Microsoft employees looking to connect with nature can bring their laptops with them when they visit a new spot on the software giant’s Redmond, Wash., campus.
Perhaps with an eye toward the Spheres in downtown Seattle, Microsoft has beaten Amazon to the trees and built a space that’s actually outdoors, designed to help its workers clear their heads and focus away from the normal work environment.
Constructed this summer by builder Pete Nelson of the TV show “Treehouse Masters,” the structures — two enclosed treehouses and an elevated roost called the Crow’s Nest — are situated between buildings 30-32. It’s all more “Hobbit than HQ,” says a story on the company’s website.
Microsoft surveyed employees about what they were most looking for in a work environment, and people said given the opportunity, they would like to work outside more.
Because recruiting is such a big deal in the Seattle region’s hyper-competitive tech environment, the story references Amazon without calling out the e-commerce giant by name. The Spheres are set to open early next year to employees and will feature hundreds of plants in a temperature- and humidity-controlled setting.

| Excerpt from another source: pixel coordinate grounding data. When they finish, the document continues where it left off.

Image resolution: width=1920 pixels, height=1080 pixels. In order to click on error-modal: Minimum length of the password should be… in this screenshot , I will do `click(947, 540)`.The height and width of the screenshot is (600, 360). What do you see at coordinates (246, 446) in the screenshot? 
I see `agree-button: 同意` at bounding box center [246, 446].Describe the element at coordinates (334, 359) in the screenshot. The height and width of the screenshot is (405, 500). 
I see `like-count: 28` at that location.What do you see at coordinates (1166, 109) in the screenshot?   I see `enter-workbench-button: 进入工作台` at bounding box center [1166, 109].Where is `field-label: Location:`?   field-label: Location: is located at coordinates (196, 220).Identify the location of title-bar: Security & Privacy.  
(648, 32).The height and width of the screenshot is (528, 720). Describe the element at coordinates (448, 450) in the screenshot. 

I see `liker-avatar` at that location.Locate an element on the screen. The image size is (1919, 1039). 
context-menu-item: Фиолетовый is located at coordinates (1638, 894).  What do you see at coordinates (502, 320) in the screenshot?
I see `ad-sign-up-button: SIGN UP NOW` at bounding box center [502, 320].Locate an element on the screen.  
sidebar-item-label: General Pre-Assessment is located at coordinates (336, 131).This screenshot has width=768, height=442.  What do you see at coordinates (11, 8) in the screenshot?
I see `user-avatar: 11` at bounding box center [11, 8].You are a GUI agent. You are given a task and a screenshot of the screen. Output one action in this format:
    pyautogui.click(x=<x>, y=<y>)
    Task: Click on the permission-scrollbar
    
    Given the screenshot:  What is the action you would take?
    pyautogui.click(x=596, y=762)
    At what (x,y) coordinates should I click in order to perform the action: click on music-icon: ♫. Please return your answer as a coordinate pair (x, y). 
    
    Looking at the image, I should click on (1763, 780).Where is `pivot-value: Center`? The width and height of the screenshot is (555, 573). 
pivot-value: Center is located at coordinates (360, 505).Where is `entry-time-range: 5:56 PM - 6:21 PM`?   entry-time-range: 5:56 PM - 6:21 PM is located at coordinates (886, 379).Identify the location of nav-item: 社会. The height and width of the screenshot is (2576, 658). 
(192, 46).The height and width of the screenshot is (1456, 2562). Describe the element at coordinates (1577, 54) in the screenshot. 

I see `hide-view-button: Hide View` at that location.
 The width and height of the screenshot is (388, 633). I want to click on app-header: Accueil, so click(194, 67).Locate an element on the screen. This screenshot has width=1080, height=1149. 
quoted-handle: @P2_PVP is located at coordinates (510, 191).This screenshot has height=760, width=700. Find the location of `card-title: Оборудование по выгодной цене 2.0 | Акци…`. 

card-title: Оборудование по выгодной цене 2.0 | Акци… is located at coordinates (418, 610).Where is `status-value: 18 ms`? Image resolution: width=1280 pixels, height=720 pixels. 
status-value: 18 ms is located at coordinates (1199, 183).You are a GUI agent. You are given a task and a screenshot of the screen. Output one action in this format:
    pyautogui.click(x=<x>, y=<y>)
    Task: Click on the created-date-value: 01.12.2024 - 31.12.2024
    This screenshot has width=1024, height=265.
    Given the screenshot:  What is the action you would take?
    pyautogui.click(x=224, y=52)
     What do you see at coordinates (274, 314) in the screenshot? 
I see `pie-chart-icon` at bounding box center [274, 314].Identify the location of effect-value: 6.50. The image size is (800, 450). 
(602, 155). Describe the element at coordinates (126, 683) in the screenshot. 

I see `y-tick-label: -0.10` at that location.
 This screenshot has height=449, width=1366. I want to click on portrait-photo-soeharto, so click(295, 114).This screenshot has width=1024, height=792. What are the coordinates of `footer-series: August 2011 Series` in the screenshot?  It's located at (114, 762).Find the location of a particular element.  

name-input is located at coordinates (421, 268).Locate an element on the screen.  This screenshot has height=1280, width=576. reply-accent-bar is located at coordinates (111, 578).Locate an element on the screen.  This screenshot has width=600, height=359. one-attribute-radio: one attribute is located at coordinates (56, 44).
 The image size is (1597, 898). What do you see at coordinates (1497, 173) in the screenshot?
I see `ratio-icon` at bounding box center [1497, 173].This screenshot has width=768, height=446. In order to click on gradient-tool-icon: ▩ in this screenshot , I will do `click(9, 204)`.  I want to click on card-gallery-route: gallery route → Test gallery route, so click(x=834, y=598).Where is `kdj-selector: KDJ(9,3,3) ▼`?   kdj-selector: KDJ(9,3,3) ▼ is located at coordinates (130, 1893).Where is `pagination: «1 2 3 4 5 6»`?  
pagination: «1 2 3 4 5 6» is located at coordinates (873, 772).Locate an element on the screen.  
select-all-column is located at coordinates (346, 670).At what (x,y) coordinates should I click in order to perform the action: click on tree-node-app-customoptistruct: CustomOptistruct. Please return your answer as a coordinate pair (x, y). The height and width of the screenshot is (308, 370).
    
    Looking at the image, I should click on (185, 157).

While some companies have moved toward the trend of creating green indoor spaces that function as proxies for the outdoors, Microsoft has something unique that most companies located within large metropolitan areas don’t have: a 500-acre campus nestled in the woods, with greenspace and wildlife galore.
“A lot of people are like, ‘where’s the AV?’ And I’m like, it’s a treehouse,” said Bret Boulter, who works in Real Estate & Facilities on the Redmond campus and headed up the project. “We wanted people to intentionally unplug, because they are sitting in front of screens all day long.”